ポルシェの「ル・マン」17年ぶり勝利を支えた「攻め」のマシン設計モータースポーツ(1/4 ページ)

ポルシェが1−2フィニッシュを飾った2015年の「ル・マン24時間耐久レース」。それまでのWECのレースで圧倒的な早さを記録しながら、耐久性に一抹の不安を残していたが、それをも拭い去る17年ぶりの勝利だった。後塵を拝したトヨタ自動車との違いは、「攻め」のマシン設計にあった。

» 2015年08月05日 11時00分 公開
[川端由美MONOist]

 2015年の「ル・マン24時間耐久レース(以下、ル・マン)」は、まれに見る接戦だった。きっと50年後の後輩ジャーナリスたちがル・マンについて語るときに、21世紀のル・マンで象徴的だったレースの1つとして、2015年の戦いを挙げるに違いない。ル・マン最多勝利の誉れ高いPorsche(ポルシェ)が1−2フィニッシュという完全復活を果たしたからだ。
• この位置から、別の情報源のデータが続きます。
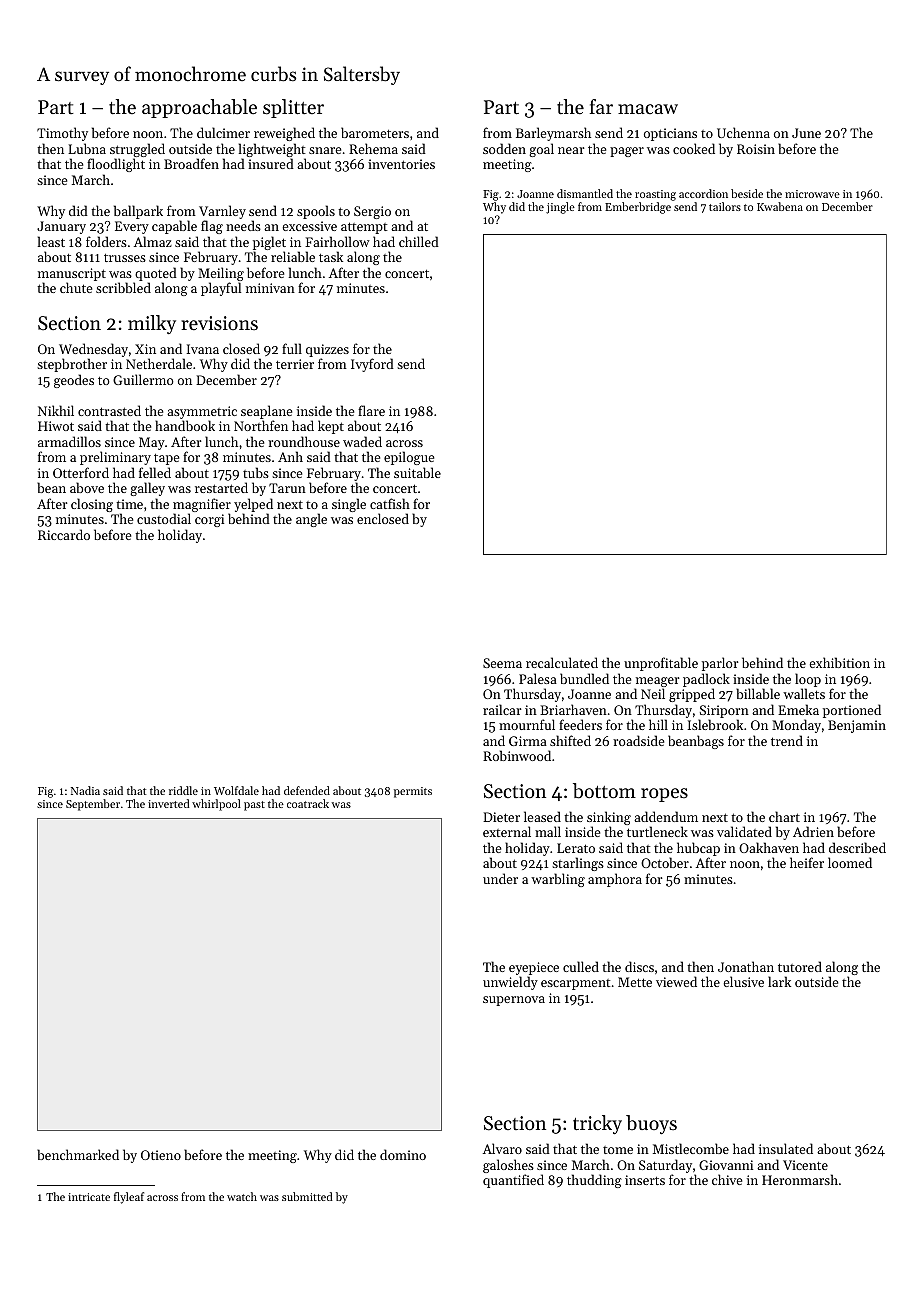 This screenshot has width=924, height=1308. I want to click on Vicente, so click(805, 1165).
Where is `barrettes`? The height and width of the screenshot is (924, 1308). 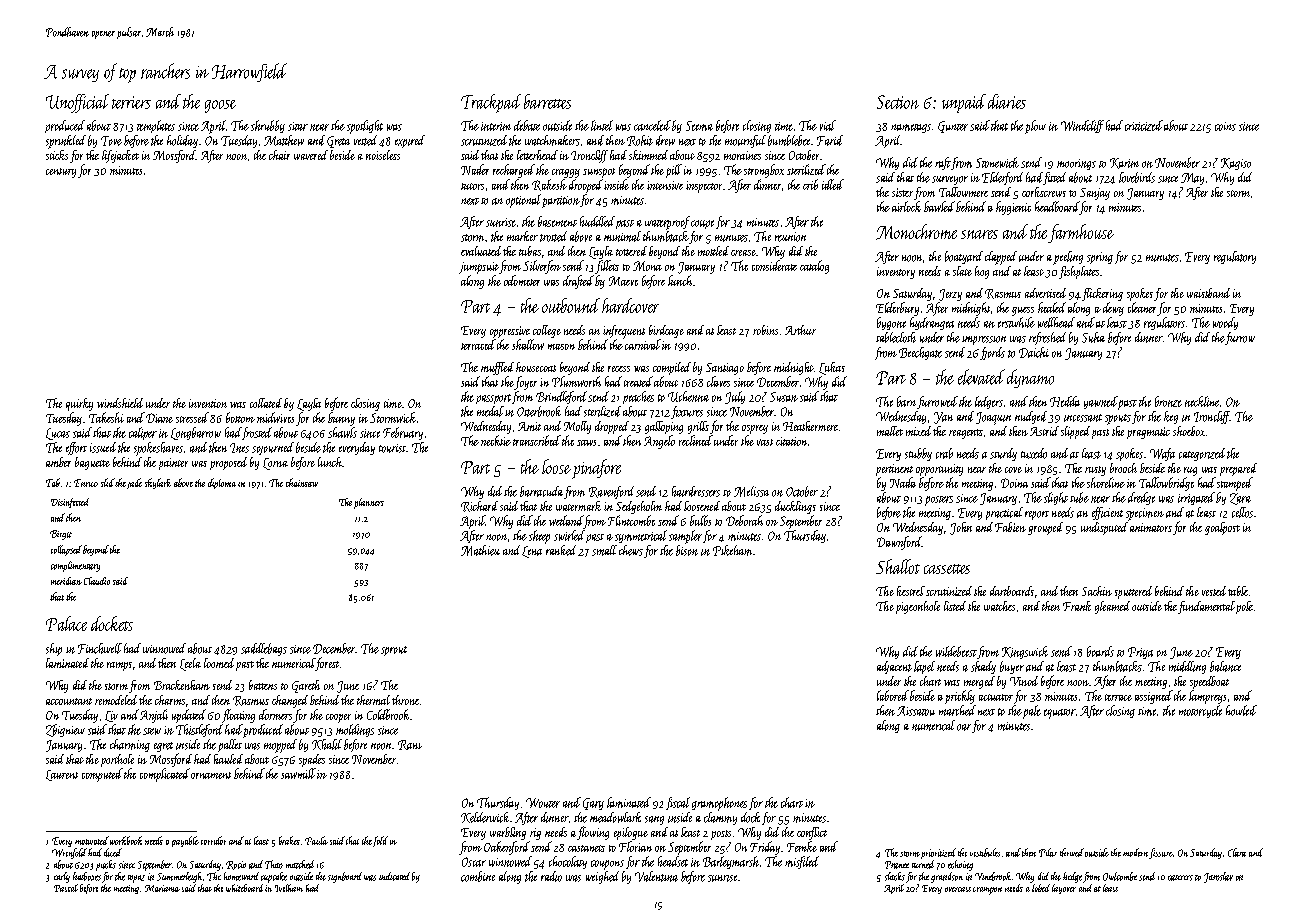 barrettes is located at coordinates (547, 101).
しかも、連勝を続けていたAudi(アウディ)と最後まで競った上に、初優勝の文字が目の前にちらついていたトヨタ自動車(以下、トヨタ)に待ったをかけた形となるなど、ドラマチックな展開が重なった。

ポルシェの1−2フィニッシュとなった2015年のル・マン ポルシェの1−2フィニッシュとなった2015年のル・マン(クリックで拡大) 出典:ポルシェ

 私自身、レース開幕前には「ポルシェの速さが突出して見える。ただし、予選で好成績を出したり、6時間耐久程度なら勝利できたりするマシンだが、24時間を戦い抜けるかといえば疑問が残る」とメモした。が、ゴールまで5時間を残す段階では「ポルシェは今年(2015年)、走行性能、ロバスト性の両面でマシンの完成度を上げてきた」と書いている。
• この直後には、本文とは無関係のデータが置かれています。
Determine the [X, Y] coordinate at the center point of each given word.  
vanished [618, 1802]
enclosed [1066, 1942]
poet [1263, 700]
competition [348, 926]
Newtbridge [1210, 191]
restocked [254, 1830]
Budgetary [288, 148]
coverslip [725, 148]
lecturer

ポルシェの勝利に沸くピット付近 ポルシェの勝利に沸くピット付近(クリックで拡大)

 実際に、予選の段階では、アウディとポルシェはトヨタを大きく引き離していた。しかし2014年のル・マンで、ポルシェは最後の1時間ほどでトラブルに見舞われている。確かに2015年に入ってからもポルシェは、FIA世界耐久選手権(FIA World Endurance Championships、WEC)シリーズで速さを見せつけていた。それでも24時間の耐久レースとなると、どんな魔物が潜んでいるか分からないというのが大方の見方だった。
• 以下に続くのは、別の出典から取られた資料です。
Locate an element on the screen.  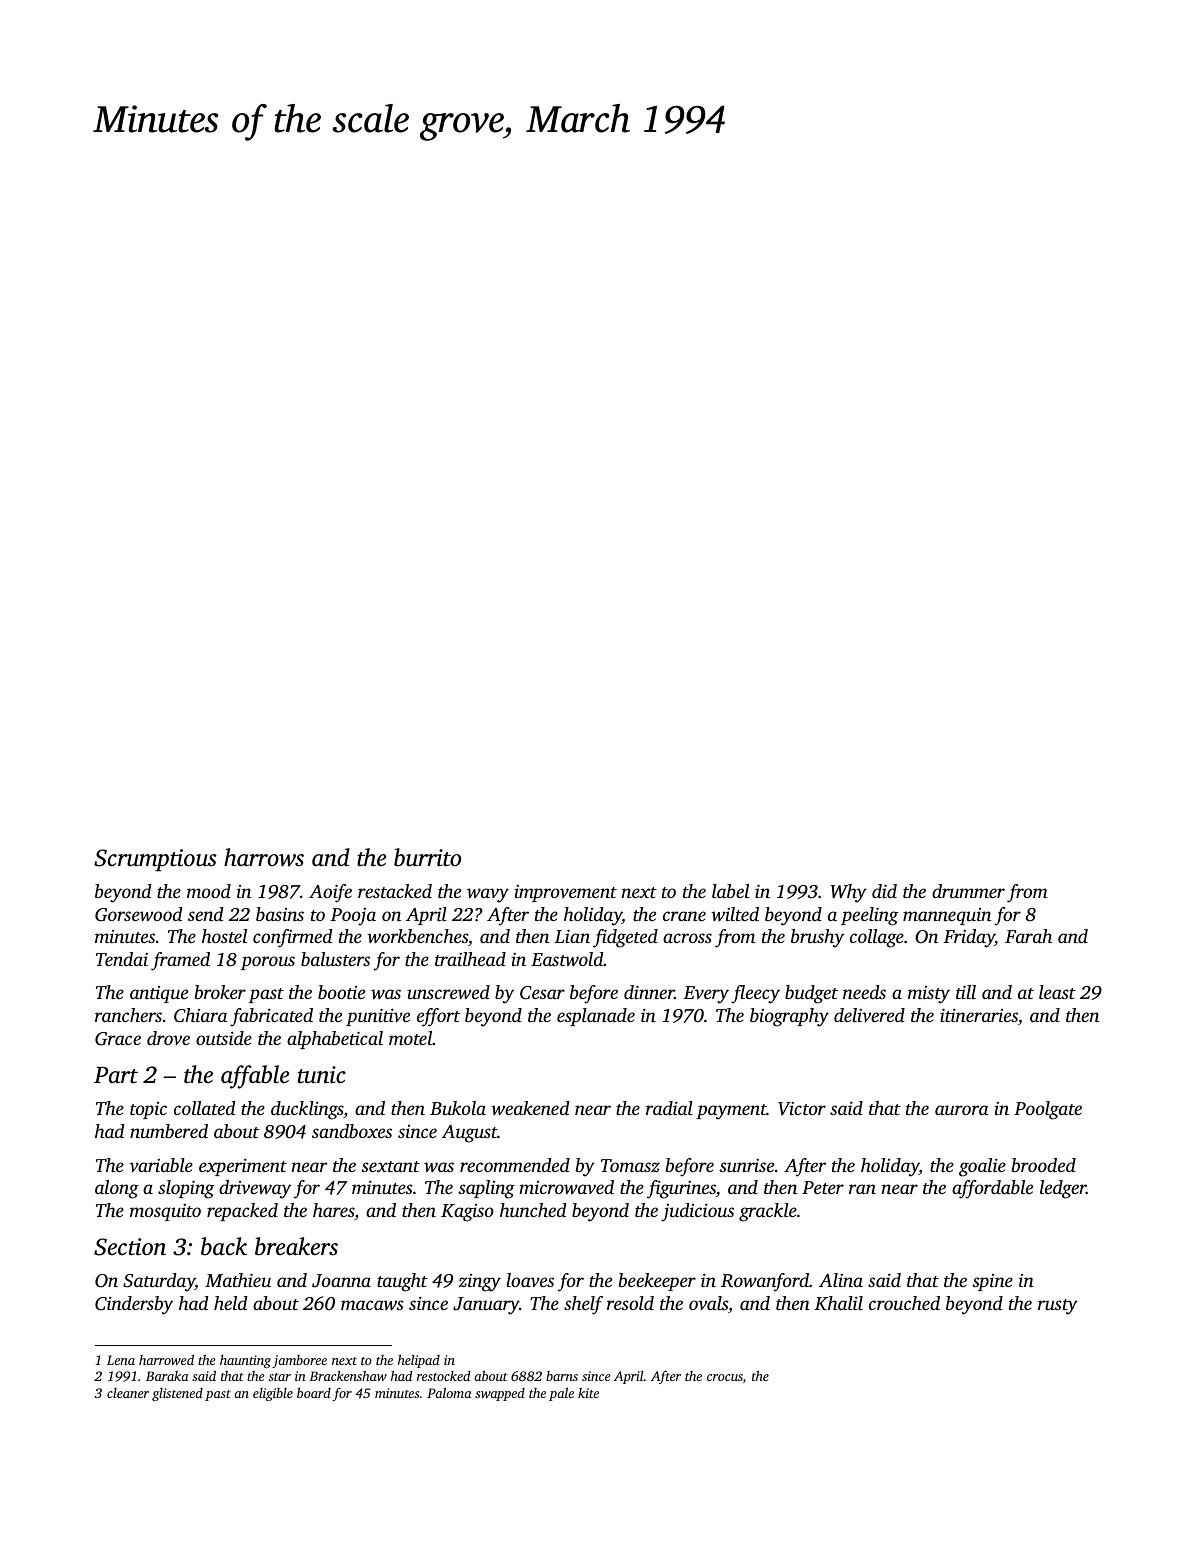
biography is located at coordinates (789, 1017).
 ハイブリッドシステムでアシストできる1周回当たりのエネルギー回生量が、2MJ、4MJ、6MJ、8MJから選べるルールは2014年と同じだ。しかし、アウディのマシン「R18 e-tron」は、2MJから倍の4MJに回生量を増やし、ポルシェの「919ハイブリッド」は目いっぱいの8MJを選択した。トヨタの「TS040ハイブリッド」は2014年と同じ8MJとなる。

 各チームの特徴をあげると、アウディは軽量化と空力性能の向上、ポルシェはパワートレインの高出力化と空力性能の向上、トヨタは2014年のマシンの熟成という方向性だ。アウディは連勝を、ポルシェは17年ぶり17回目の勝利を、トヨタはル・マンでの初勝利をそれぞれ目指す。